# It's official! I'm a grandmother! Really! Our baby is here!



## Marty (Jan 3, 2012)

Please don't let this be another dream and if it is, don't wake me up! I have begged for a child to come into my life for me to share the love I have left in me, and she is finally here. Ashley gave birth today at 6:30 via c-section with no complications. She is doing very well, looks really good and is cool as a cucumber. Dan on the other hand is terrified! LOL. He's been bouncing off the walls and can't seem to calm down. They'll be good parents. Ashley is very wise and centered. Dan's devoted and quite a work-a-holic so baby will have everything she needs.

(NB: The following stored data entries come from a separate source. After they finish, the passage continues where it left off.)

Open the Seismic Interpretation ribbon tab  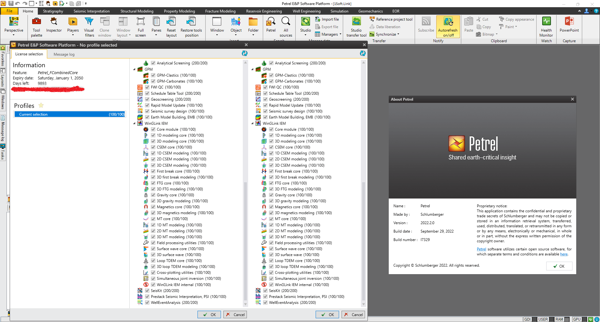tap(92, 11)
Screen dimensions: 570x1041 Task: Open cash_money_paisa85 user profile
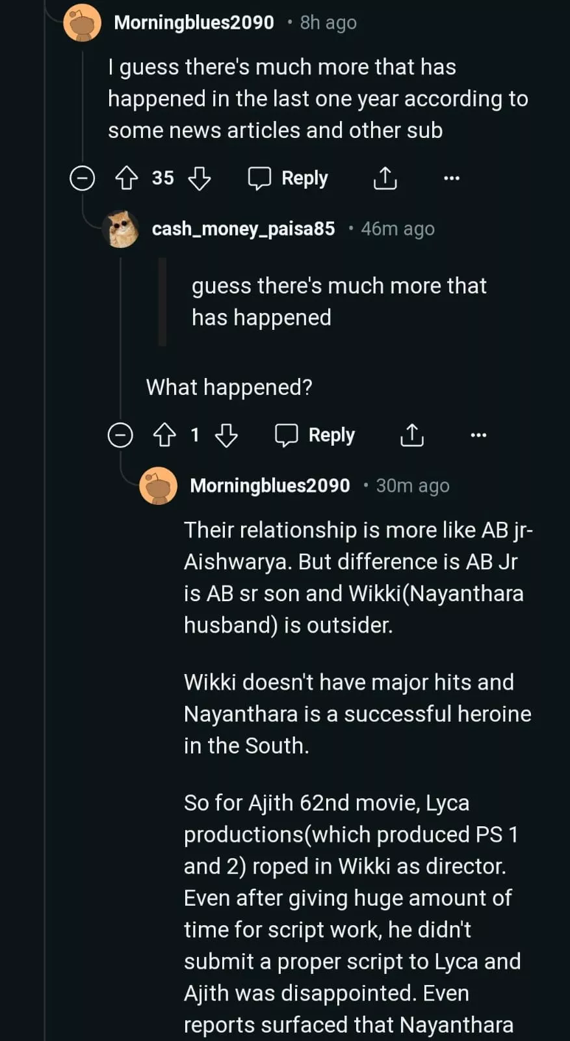pos(243,229)
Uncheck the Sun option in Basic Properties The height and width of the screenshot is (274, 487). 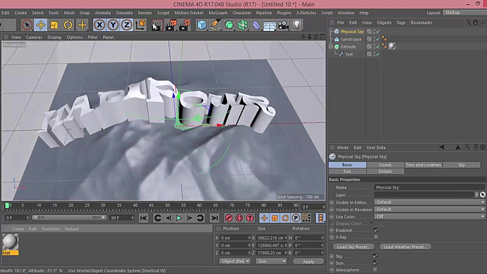pyautogui.click(x=375, y=263)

Baby is a whopping 9 pounds 6 ounces. She's very smart because she already found her thumb. She'll be riding in no time and will know her diagnals before she can walk.

Without further adu:

Introducing Lexis Clair Garrison


----------



## Reble (Jan 3, 2012)

Oh CONGRATULATIONS .. You are a grandmother



:yeah



, she is just so so precious.. what a nice name

Welcome Lexis Clair Garrison from Ontario Canada...


----------



## LindaL (Jan 3, 2012)

Marty...she is just beautiful!! I am so happy for you and your family that she has arrived safe and healthy!





CONGRATS!!!


----------



## Cricket (Jan 3, 2012)

She is absolutely gorgeous.



Congrats on becoming a grandmother.


----------



## Taylor Richelle (Jan 3, 2012)

Congrats Marty!!!!! She is beautiful. Welcome to the world little one!


----------



## Field-of-Dreams (Jan 3, 2012)

Congrats!!!

Welcome Lexis!!


----------



## Bingo's Buck (Jan 3, 2012)

CONGRATS!!! Now that you are a grandma you can have the fun of spoiling her rotten, as ALL grandparents love to do.


----------



## dgrminis (Jan 3, 2012)

Congrats!!! She is adorable!


----------



## barnbum (Jan 3, 2012)

Oh my gosh I am so happy for you I just started crying! Congrats to everyone and I'm so happy you have a baby to take your love out on, Marty. I love her name.


----------



## Equuisize (Jan 3, 2012)

Congratulations Marty and family.

She will fill your heart and soul like nothing else this world.

Have a lot of fun.


----------



## lucky lodge (Jan 3, 2012)

congrats on your beautiful grand daughter...she lovely



:wub


----------



## chandab (Jan 3, 2012)

Congratulations! Grandma!


----------



## SampleMM (Jan 3, 2012)

What a doll baby she is..…congratulations!!!!! The baby looks so much like my Sydney's baby photo that it's uncanny! So very happy for you, Marty!!!!! You certainly deserve the beautiful bundle of joy.


----------



## Valerie (Jan 3, 2012)

Whooo hoooo....congrats to you all.....she is just precious and she will be showered with love all around!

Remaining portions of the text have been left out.